Cantonese Stir-Fried Squid

I'm not sure why I don't cook this more often as it's particularly good. Perhaps because it is best prepared using fresh (not frozen) squid which requires a special trip to the right fish monger. But it's a marvelous, simple meal that showcases the subtle clean flavor of Cantonese stir-fry. Cook the squid in small batches because squid releases juices as it cooks and could make the dish soupy if you're not careful. If you score the squid with a sharp knife before stir-frying, it will make for a nicer presentation.

INGREDIENTS
8 small squid, about 12 ounces
1/8 tsp salt
1 tsp soy sauce
1 tsp Shao Hsing rice cooking wine
½ tsp sesame oil
¼ tsp sugar
¼ tsp ground white pepper
2 scallions, white portion only
½ tsp cornstarch
1 tbsp vegetable oil
1 tbsp finely shredded ginger

PREPARATION

  • Cut off and reserve the tentacles attached to the squid heads. Remove the internal cartilage and heads from squid bodies and discard. Peel off the purple membrane and wash squid in several changes of water, allowing squid to thoroughly drain in colander.

  • Cut each body in half lengthwise. Using a very sharp knife, lightly score the inside of the bodies with a criss-cross pattern. Cut squid into 1½ inch squares.

  • Place tentacles and squid pieces in a bowl and toss with salt. Add the soy sauce, rice wine, sesame oil, sugar and pepper and stir to combine. Marinate for 15 minutes

  • Remove the squid with a slotted spoon, draining well (reserve the marinade)

  • Cut the scallions into 2 inch segments and finely shred

  • Combine cornstarch and 1tbsp of cold water in a small bowl - stir in marinade and reserve

  • Heat a 14 inch flat-bottomed wok or skillet over high heat until hot but not smoking. Add vegetable oil and squid, and stir-fry 1 minute. Add scallions and ginger, and stir-fry 1 minute.

  • Re-stir cornstarch mixture and swirl into the wok and bring to a boil, stirring, about 30 seconds, or until slightly thickened and squid is cooked through. Serve immediately

Mizo-Glaze & Marinade for Meat

This is a great, simple marinade that will add lots of flavor to meat that you want to grill. Equally good on a steak or a pork roast.
+-------+
## Directive A
In the recipe text, why should the squid be cooked in small batches?
## Directive B
Write the next part of the recipe text, starting after its final sentence.

## Entries shown
+-------+
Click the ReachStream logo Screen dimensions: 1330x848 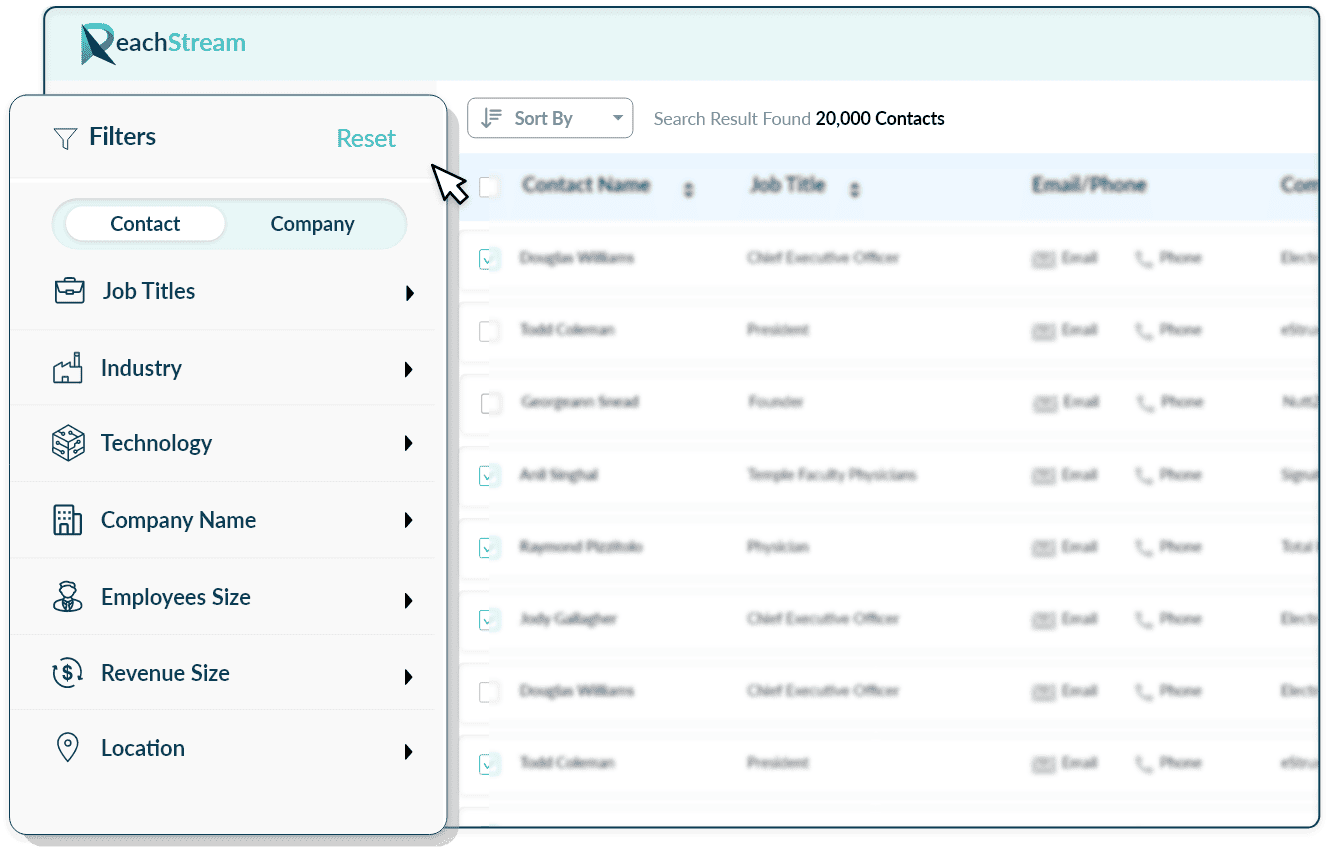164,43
+-------+
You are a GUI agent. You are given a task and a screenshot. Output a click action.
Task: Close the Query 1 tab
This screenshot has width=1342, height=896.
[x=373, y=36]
+-------+
## Written reply A
Squid releases juices as it cooks, which could make the dish soupy.

## Written reply B
INGREDIENTS
¾ cup of Red Miso Paste
2 pinches of Cayenne pepper
1 tsp of minced garlic
1 tsp of minced ginger
Mirin..... enough to turn thick paste to a thinner paste

PREPARATION
Coat the meat with paste and let marinate for an hour or more (no more than 24 hours).

Mojito

This is the classic Mojito recipe, unadorned and perfect.

INGREDIENTS
1 teaspoon powdered sugar
Juice from 1 lime (2 ounces)
4 mint leaves

1 sprig of mint
2 ounces white rum
2 ounces club soda

PREPARATION

  • Place the mint leaves into a long mojito glass and squeeze the juice from a cut lime over it. You'll want about two ounces of lime juice, which is probably the juice from a single lime.
  • Add the powdered sugar, then gently crush the mint into the lime juice and sugar with a muddler - use the back of a fork or spoon if one isn't available.
  • Add ice (preferably crushed) then add the rum and stir, and top off with the club soda
  • Garnish with a mint sprig.

Poached Eggs with Toast Mix

This is just poached eggs on toast, except that toast is torn into small pieces and mixed up with the egg. Its how my mom managed to get me to eat eggs as a kid and its still how I like to eat my eggs.

INGREDIENTS
1 pat butter
1 pint boiling water
½ tsp salt
1 tsp vinegar
2 eggs
2 slices toast

PREPARATION

  • Rub the butter along the bottom of a frying pan and add pour in about a pint of boiling water. Add salt vinegar.
  • Let this stand so the water will keep hot, but not boil.
  • Break in two eggs, being careful to strike the shell only enough to crack it without disturbing the yolk.
  • Let stand until the eggs are set on the bottom, then loosen the egg from the pan by carefully pushing a spatula or griddle cake turner beneath it to avoid too much cooking on the bottom. Let it stand until delicately cooked throughout.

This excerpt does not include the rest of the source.